Elsewhere, Florence seems to have abandoned the struggle to restrain her inner Céline Dion. “Never Me Let Go” is a titanic ballad (calculatedly so, right down to the lines “the arms of the ocean are carrying me”) shamelessly auditioning for the soundtrack of the next James Cameron folly. Like the similarly grandiose “Heartlines”, it features the kind of pseudo-tribal backing vocals last heard on Red Box’s would-be Earthsong “Lean On Me”. Florence once described Lungs as sounding like “a choir, a harp, some metal chains and a piano all put through a car crusher”. Ceremonials, you might say, sounds like a dry iceberg, the Na’vi People’s Choir and Sydney Opera House, re-assembled by Jim Steinman in the Hadron Collider.

It’s less impressive than that might sound. Songs like “Only If For A Night” and “Seven Devils” still try to summon the uncanny spirit of Kate Bush, but they retain little of the modernist shock of her best work. Epworth’s early production of the Futureheads’ “Hounds Of Love” has proved characteristic of his career: honouring the pioneering heritage of British pop, but tastefully draining it of the Fairlight stabs, the gated drums, the scandalously synthetic elements that might offend more conservative modern palates.

If Ceremonials has a presiding spirit it might actually be Annie Lennox – particularly the Eurythmics circa “Be Yourself Tonight”, when they drafted in Stevie Wonder and Aretha in a bid to endear themselves to America. “Lover To Lover” and “Leave My Body” aim to repeat the trick of “You Got The Love”, channeling Hurricane Florence in a more gospel direction. Like Annie, Florence can undoubtedly sing up a storm, but even when she’s singing “there’s no salvation for me”, her relationship with real abandon feels oddly theoretical.

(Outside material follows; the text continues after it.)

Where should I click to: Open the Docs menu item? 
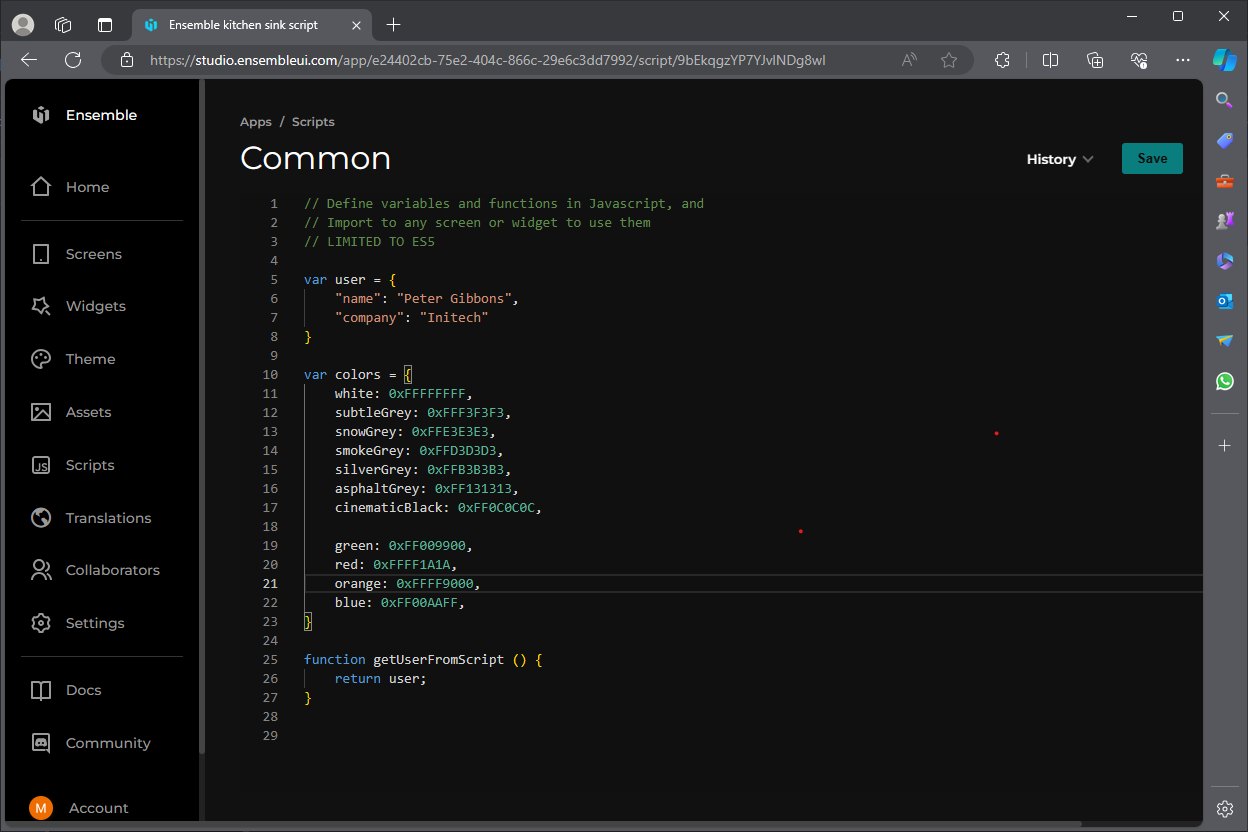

Like the similarly Lennox-indebted Lady Gaga’s Born This Way, Ceremonials feels afflicted by its ambition, the desire to create an album so epic it miraculously re-establishes the mainstream pop blockbuster in an age of fragmented niche audiences. The result is exhausting, an album of songs that all want to be showstoppers. The high points are those tracks that offer some breathing space from the bombast: “What The Water Gave Me”, but also “Breaking Down”, a sole writing credit for James Ford on an album largely dominated by Epworth, and a song oddly redolent of The Waterboys of This Is The Sea. Moments like this suggest there might yet be other ways for Florence to reach the Big Music she seems intent on.